Antananarivo, 6 Novembre, 9h40 – Huit cas de peste depuis le début de la saison pesteuse. Soit quatre fois moins que les cas enregistrés à la même période en 2019. « L’année dernière à la même période, nous étions déjà à 32 cas, cette année, nous en sommes à huit », indique le Professeur Hanitrala Jean Louis Rakotovao, ministre de la Santé publique, dans une communication vidéo publiée par le ministère de la Santé publique.

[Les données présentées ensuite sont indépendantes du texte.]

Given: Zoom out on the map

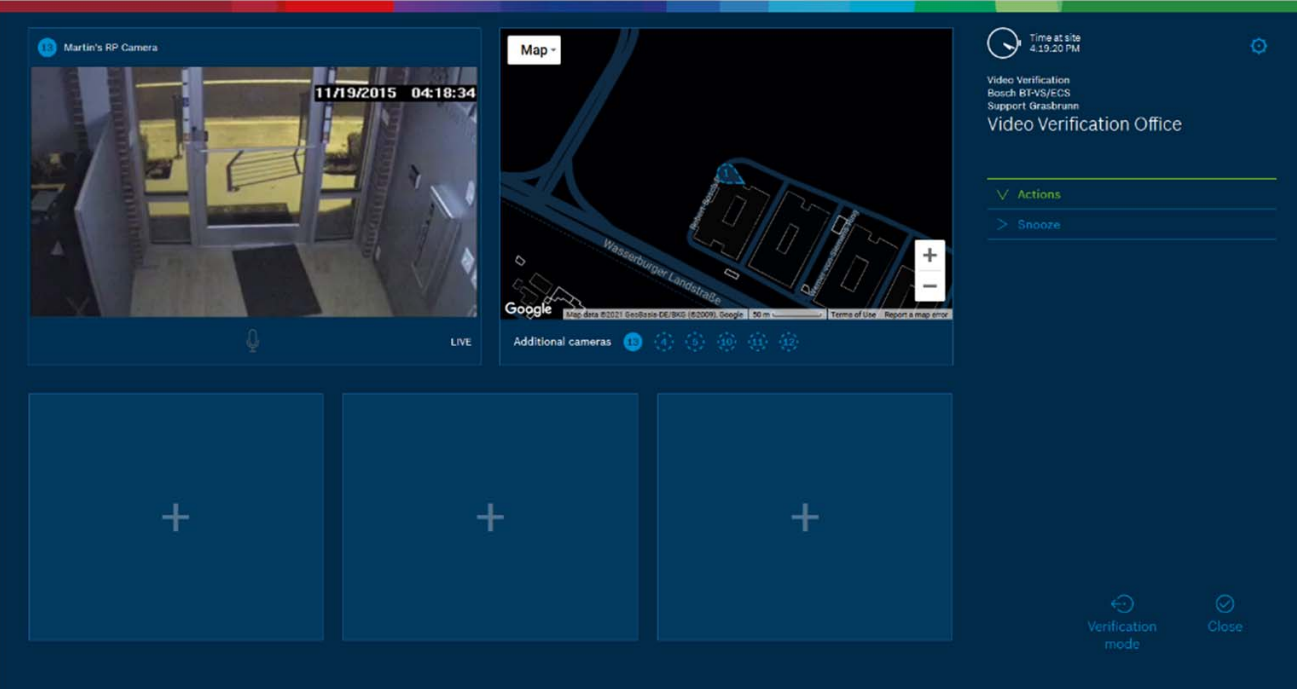Looking at the screenshot, I should click(929, 286).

Le ministre de la Santé publique explique cette baisse par le renforcement des mesures de surveillance épidémiologique prises cette année. « Dès le mois d’Août, nous avons mis en place une stratégie et dès l’apparition du cas zéro, toutes les mesures sont prises pour endiguer la propagation de la maladie », rapporte-t-il.
Malgré cette diminution du nombre des cas, le ministre appelle à la vigilance de tout un chacun. « Car il existe des cas de peste, en baisse, mais bien présents », soutient-il. Il invite les citoyens à approcher les centres de santé dès l’apparition des symptômes de la peste, tels que les ganglions pour les cas de peste bubonique, et les problèmes respiratoires pour les cas de peste pulmonaire. « Le traitement est gratuit », rappelle le ministre.

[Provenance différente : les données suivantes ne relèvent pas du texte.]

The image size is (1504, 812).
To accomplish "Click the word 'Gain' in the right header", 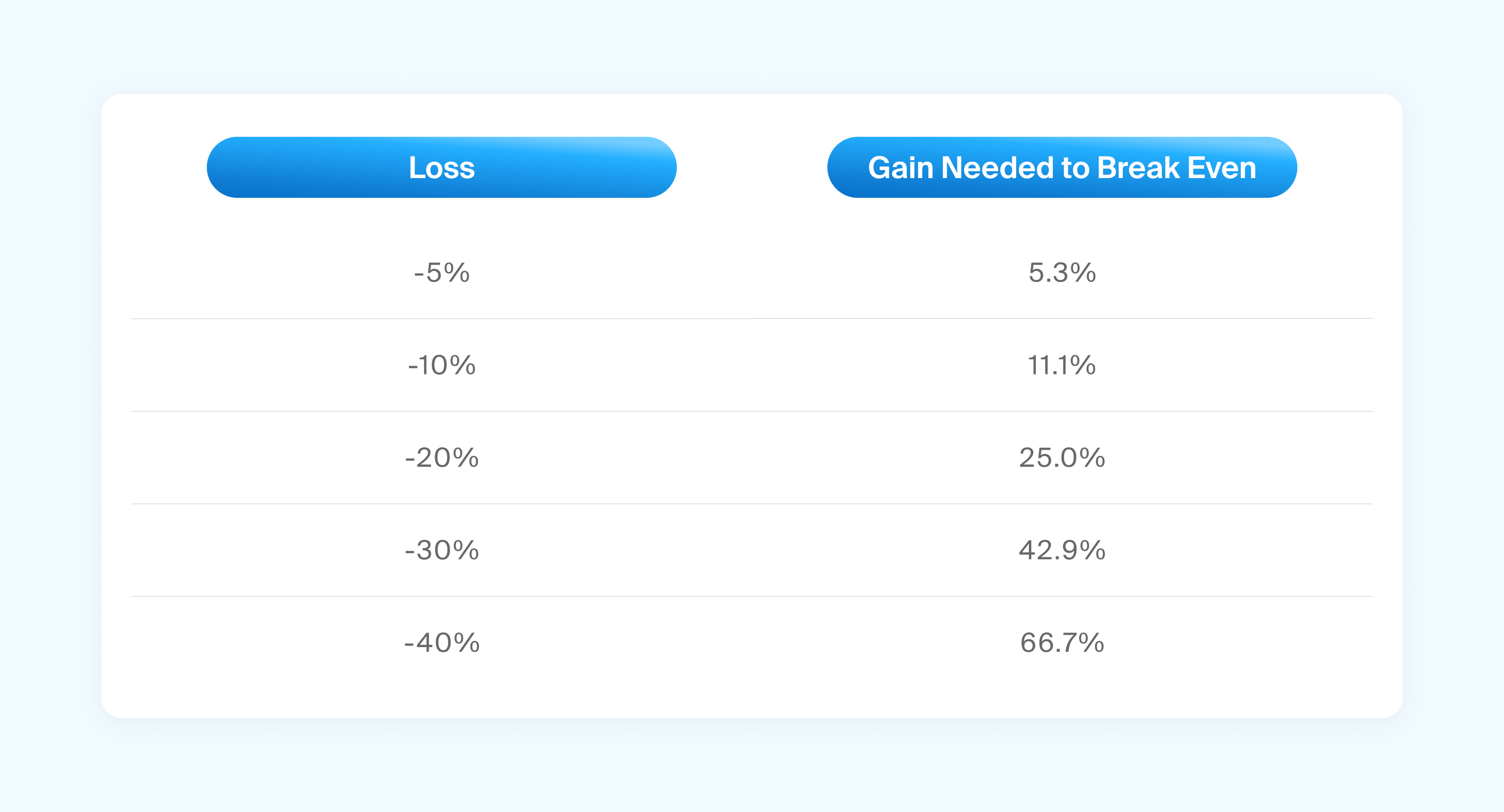I will point(901,168).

Cette année sur les huit cas, quatre ont été mortels. L’un des décès est survenu dans la région d’Analamanga. « Il s’agit d’un cas communautaire, l’individu n’a pas été évacué à temps en centre de santé », souligne le Docteur Rija Rabemananjara, directeur régional de la santé publique (DRSP) d’Analamanga.
Le ministre sensibilise également à la prévention. Outre les mesures habituelles d’hygiène et d’assainissement, il invite les populations à lutter contre les feux de brousse. « Lorsque les végétations sont incendiées, les rats montent dans les villages et les villes, alors qu’ils transportent les puces vecteurs de la bactérie de la peste », prévient-il.